Un político amable, intuitivo y entregado a España

El símbolo de la concordia, la dedicación y la reconciliación prometió una España más libre y lo consiguió.

Adolfo Suárez en agosto de 1977
Adolfo Suárez en agosto de 1977

Intentar hacer una semblanza de Adolfo Suárez puede convertirse en un reto imposible para quien no le conociera de cerca, pero hay muchos testimonios que nos acercan a un hombre clave en la historia de España, al que hoy todos ven con orgullo y del que destacan, sobre todo, su entrega a España.


Delgado, menudo y frugal, fumador empedernido, amante de su familia y de su tierra, Cebreros en Ávila, encantador en el trato y, por encima de todo, con una arrolladora simpatía poco frecuente hasta entonces en el escenario político español.


Su apuesta por la democracia y una vida política que muchos, entre ellos Santiago Carrillo, definieron como atormentada, le robaron a Suárez muchas horas para estar con su familia.


Una vida "de tragedia griega". No sólo en lo personal -sobrevivió a su esposa, Amparo Illana, y su hija Marian y padeció una enfermedad que le dejó sin memoria- sino en la política, donde se vio abandonado por los que él había aupado.


Fue quizá ese sufrimiento lo que le acercó a la ciudadanía que, durante todos estos años, ha extendido su cariño hacia el artífice de la Transición a todos los miembros de su familia.


Los que le conocieron dicen que siguió siendo un "animal político" hasta el final, incluso cuando, sin memoria, seguía teniendo ese magnetismo capaz de atrapar al otro en su mundo.


Carrillo era el que contaba que Suárez se había "entregado" a cuidar a Amparo y Marian y que le dijo que vivir la enfermedad de ambas le provocó "una lesión cerebral".


Acudió durante años a la capilla del convento de Mosén Rubí, en Ávila, para depositar flores naturales en la tumba en la que desde el 19 de mayo de 2001 reposan los restos de su mujer.


Su amor a su familia le llevó incluso a pedir a José Bono -adversario político de su hijo Adolfo-, que le cuidara. "Trátamelo bien", cuenta Bono que le dijo en esos días en los que hizo su última aparición pública, en la que la lectura de su discurso hizo evidente que padecía una dolencia cerebral.

El carisma del consenso


Elegante, impecable en las formas y, en palabras del también expresidente Felipe González capaz de "convencer y de encantar" en las distancias cortas y ser, en definitiva, "más de diálogo que de tribuna".
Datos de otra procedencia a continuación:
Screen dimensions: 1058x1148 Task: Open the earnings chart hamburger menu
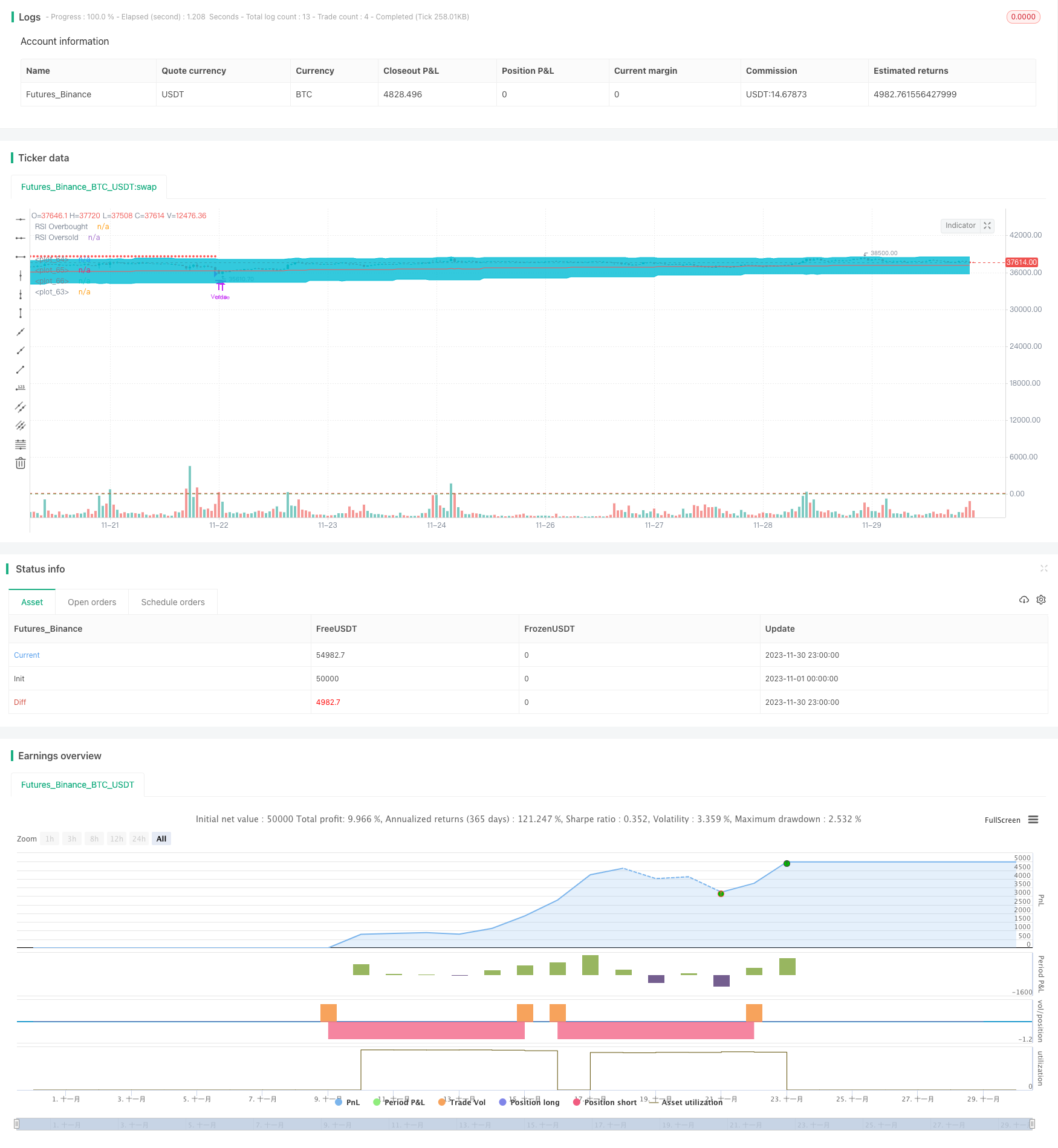click(1033, 820)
Era un seductor político, con carisma, con tirón electoral y capacidad de negociación y con una firme actitud en defensa de las instituciones democráticas.


Contaba con una maestría para comunicar que incluía la televisión, donde conseguía transmitir credibilidad. "Puedo prometer y prometo"...Y España le creyó.


Tenía además una enorme capacidad de trabajo, dicen los que le acompañaron, sin parar de doce a catorce horas diarias, pero era más trasnochador que madrugador.


José Luis Sánchís, que fue su coordinador de campaña en 1977 y le acompañó después en toda su etapa de gobierno, añade a sus cualidades la de ser un "jefe magnífico", bueno, atento y que nunca gritaba a nadie".


Eso sí, también era muy crítico con los consejos que recibía y así lo demostró cuando muchos le recomendaron someterse a una cuestión de confianza en el 77 y él prefirió convocar elecciones.


Y tuvo razón porque le salió bien y ganó, recuerda Sánchis. Otro exministro, Eduardo Serra, dice de él que "buscó la concordia hasta la extenuación".


Una capacidad de negociación que ilustra la anécdota de aquella larga noche de conversaciones con el entonces lehendakari Carlos Garaicoechea, en la que Suárez acabó ofreciéndole cama para dormir e incluso una camisa para no interrumpir la faena.


Eso lo sabe bien quien fuera su jefe de prensa desde 1976 y hasta 1982, Santiago González, que le define como un hombre, hábil, intuitivo y sobre todo "pactista".


Fue, en palabras de su sucesor en el Gobierno, Leopoldo Calvo Sotelo, "el director de una orquesta en la que hubo muchos músicos" y a quien le tocó "llevar sobre sus hombros aquella transición".


Y además de todo, un incomprendido. Toda esa incomprensión que él tuvo que acarrear se fue convirtiendo en admiración, cariño y respeto a su labor. Los que hoy acompañan a sus hijos.